*The problem*. Return the lines of the listing from the line containing "Where should I click to: Open the" through the line containing "tap(768, 804)", copied without change, and leave the pictures out of your answer.

*Entries supplied*.
------

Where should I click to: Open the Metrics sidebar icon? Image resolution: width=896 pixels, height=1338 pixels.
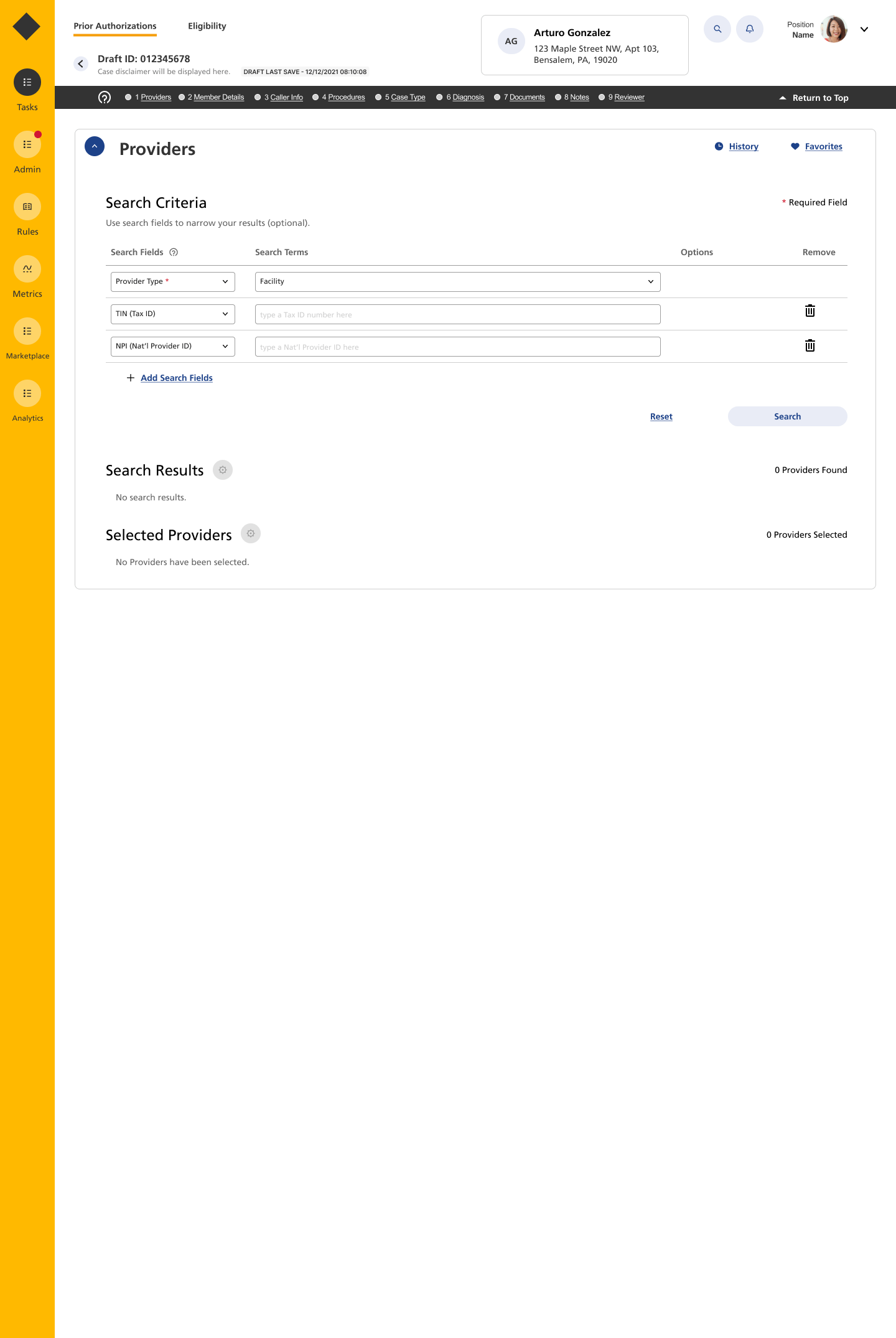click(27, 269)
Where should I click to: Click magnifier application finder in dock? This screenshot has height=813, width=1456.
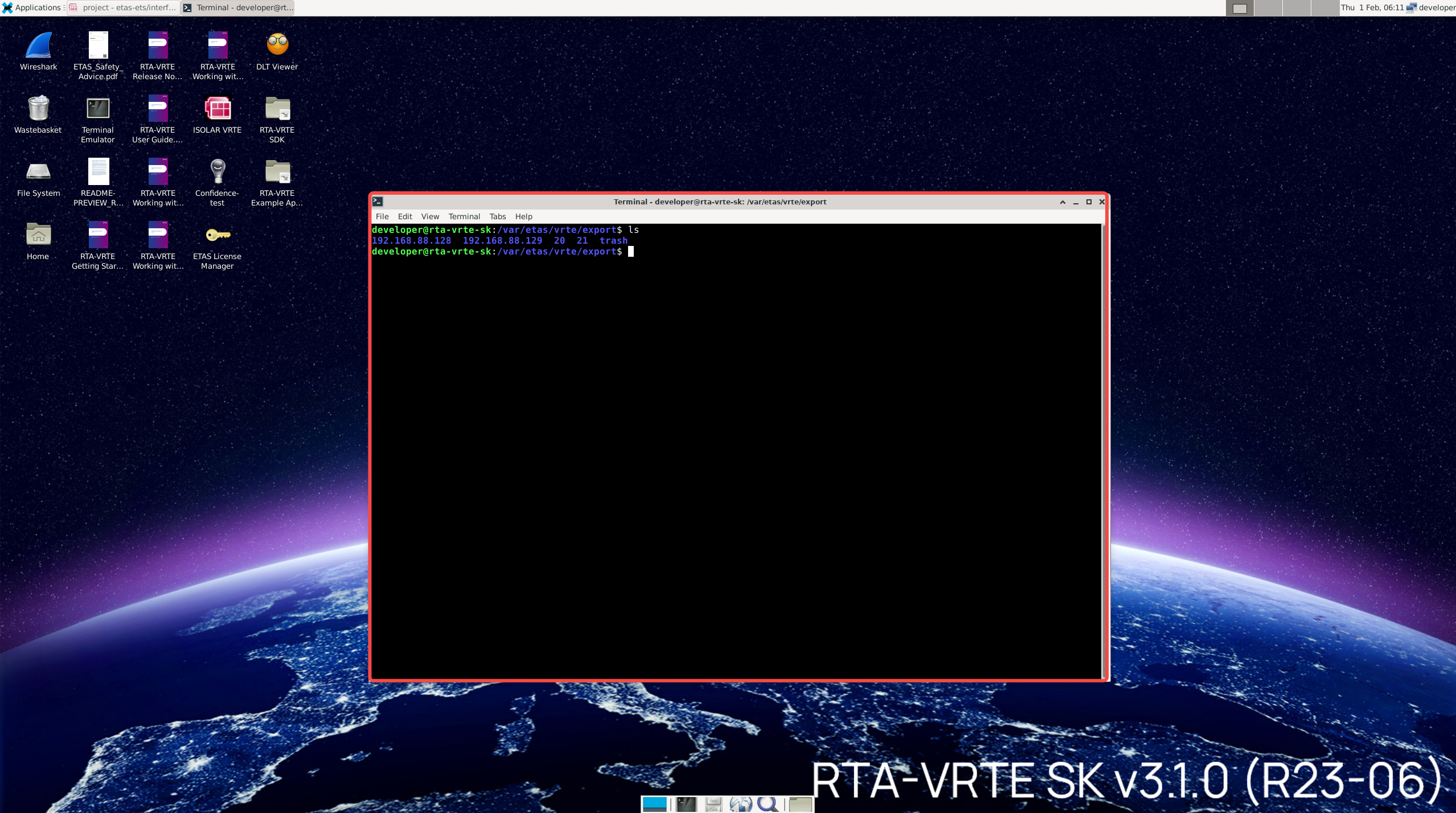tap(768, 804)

------

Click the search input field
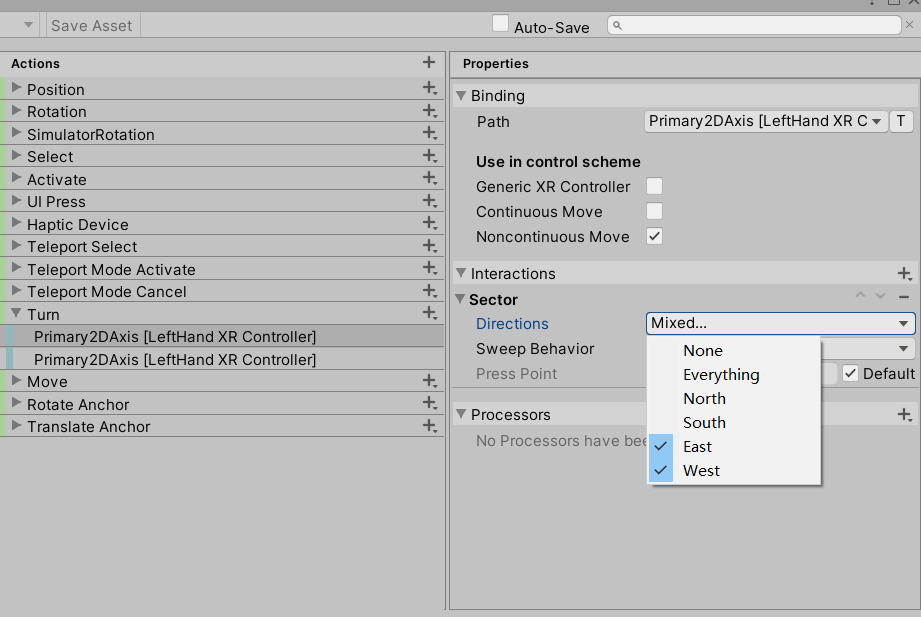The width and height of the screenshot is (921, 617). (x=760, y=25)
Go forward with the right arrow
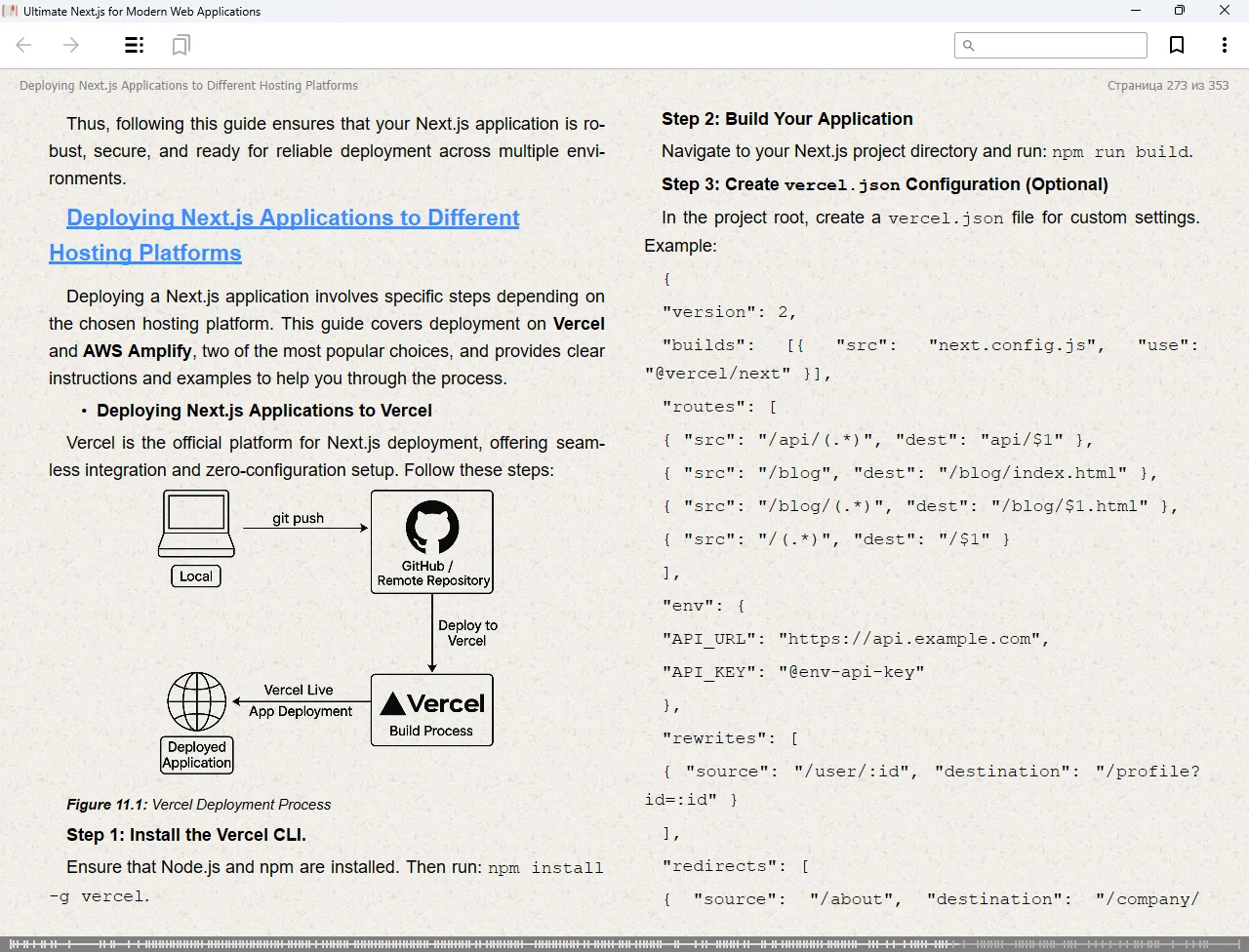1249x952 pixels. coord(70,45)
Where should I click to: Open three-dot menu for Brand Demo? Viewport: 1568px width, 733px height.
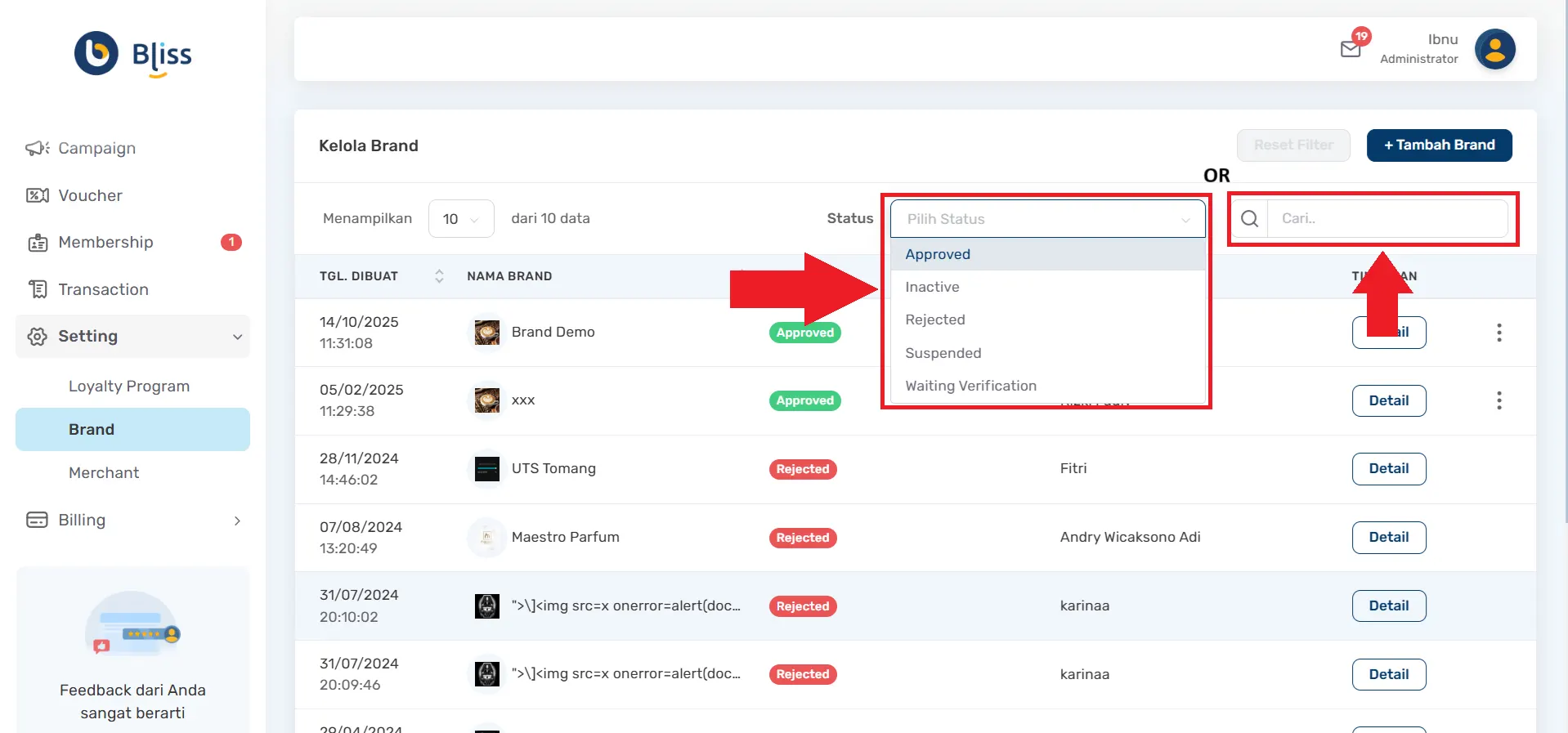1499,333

------

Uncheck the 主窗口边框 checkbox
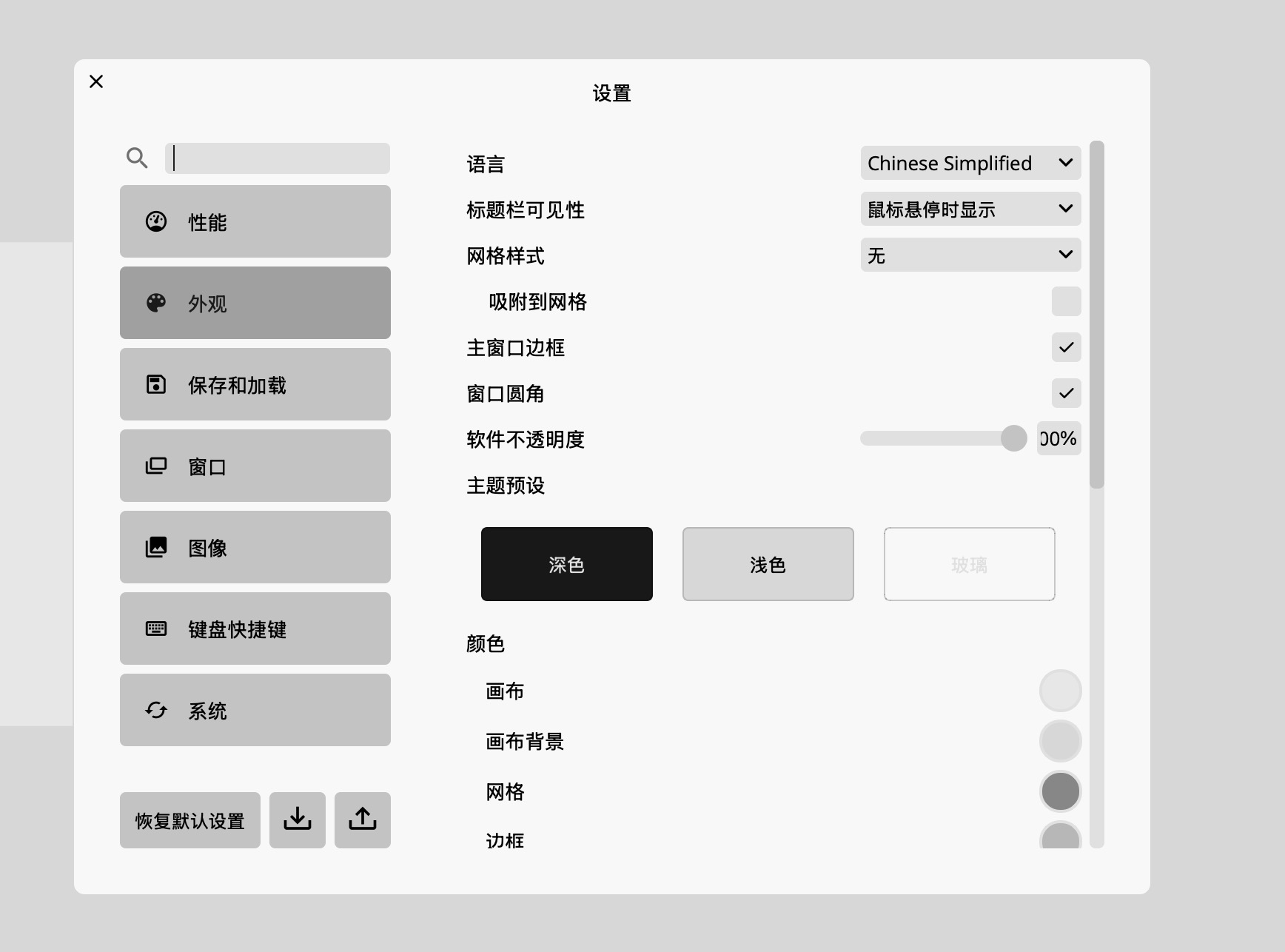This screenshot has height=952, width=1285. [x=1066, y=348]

------

*The answer*.
Where should I click to: Open the Metrics sidebar icon? Image resolution: width=896 pixels, height=1338 pixels.
click(27, 269)
Where should I click to: Click magnifier application finder in dock? This screenshot has height=813, width=1456.
tap(768, 804)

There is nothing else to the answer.